Does anyone know of any resources that discuss basic things like the best way to "orient" a hex-based coordinate system? Also slightly more advanced things such as movement & pathfinding on a hex-grid (where each hex has a different "movement cost") and finding LOS from one hex to another (assuming some hexes block LOS of course)?
Hex based games - maximile - Apr 4, 2009 02:48 PM
There's a bunch of links on this page: http://www-cs-students.stanford.edu/~amitp/gameprog.html#hex
Hex based games - Ingemar - Apr 6, 2009 09:17 PM
I have made a bunch of hexagonal games myself. Great fun, games change a lot with this simple change.

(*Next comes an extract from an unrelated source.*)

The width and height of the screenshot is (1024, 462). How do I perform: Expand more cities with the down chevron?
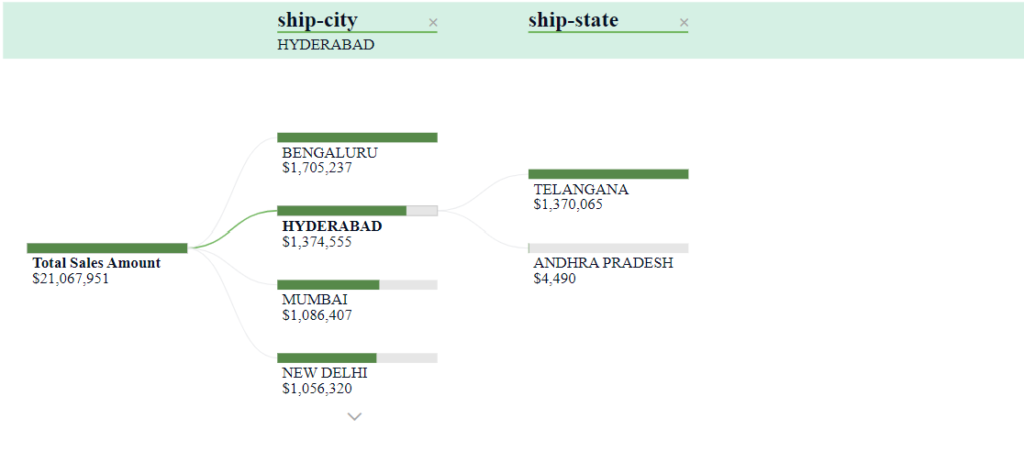point(355,416)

There are a few ways to handle it. Either you displace every other row or column by half a step, or you tilt the whole grid. Two of the eight directions are removed from the set of neighbors. Much follows naturally from there.
Hex based games - GregX999 - Apr 7, 2009 09:04 AM
Ingemar Wrote:I have made a bunch of hexagonal games myself. Great fun, games change a lot with this simple change.

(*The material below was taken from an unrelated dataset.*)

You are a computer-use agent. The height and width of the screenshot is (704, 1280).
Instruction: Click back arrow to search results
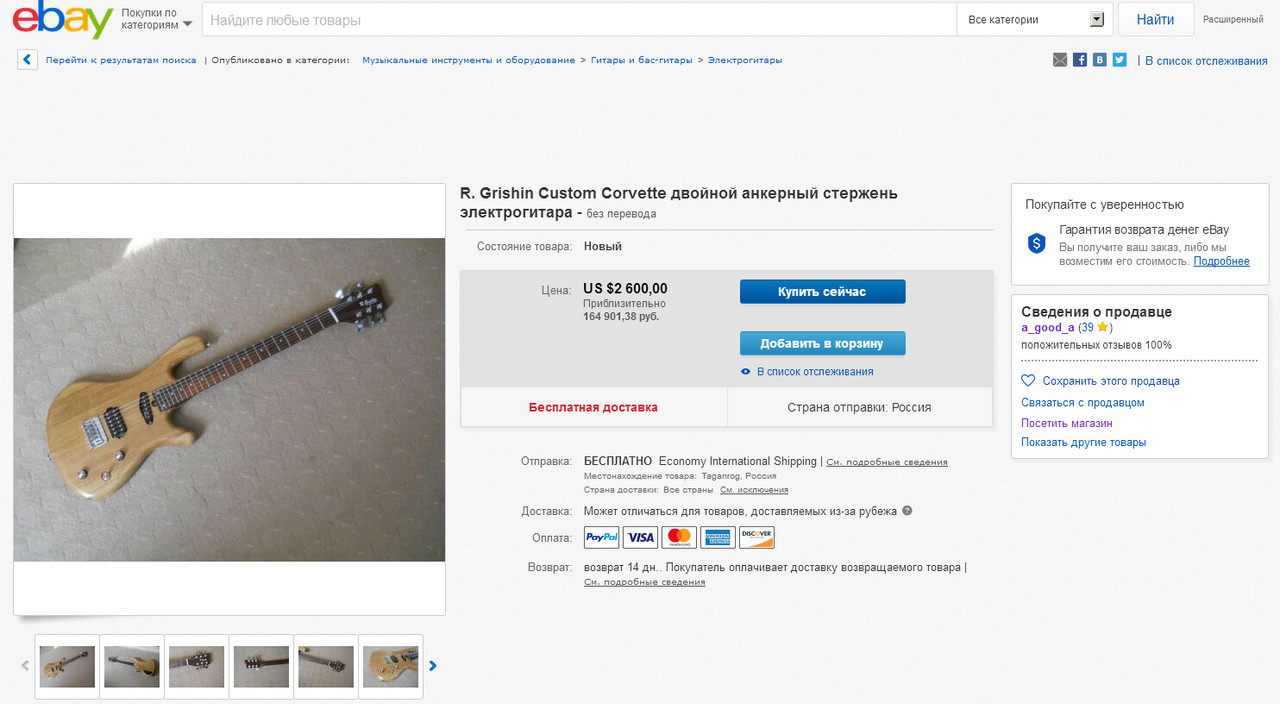pyautogui.click(x=28, y=60)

Which coordinate system do you prefer, alternate row displacement or grid tilting? I read a few of those articles on site that maximile provided - it seems the alternate row displacement system would much easier to relate to while programming as well as not needing to deal with every row (or column) being a different height.
Also, have you done anything with calculating LOS?
Hex based games - Ingemar - Apr 8, 2009 05:47 AM
I generally prefer row displacement, but it depends on the need. I would use grid tilting when LOS is important. Well, that too depends on what kind of LOS. Just following the rows is not an issue, but a non-gridbased LOS is easier in a tilted space, I'd say.
Hex based games - Nosredna - Apr 25, 2009 11:48 AM
I've done hex algorithms twice. Once in C for CyberStorm (http://en.wikipedia.org/wiki/Missionforce_Cyberstorm) and once in assembly language for an arcade-action puzzle game (written in Assembly for Amiga and PC).
I recommend you try a couple different layouts and try working with them.
You can print out hexagonal charts and try various numbering schemes and orientations.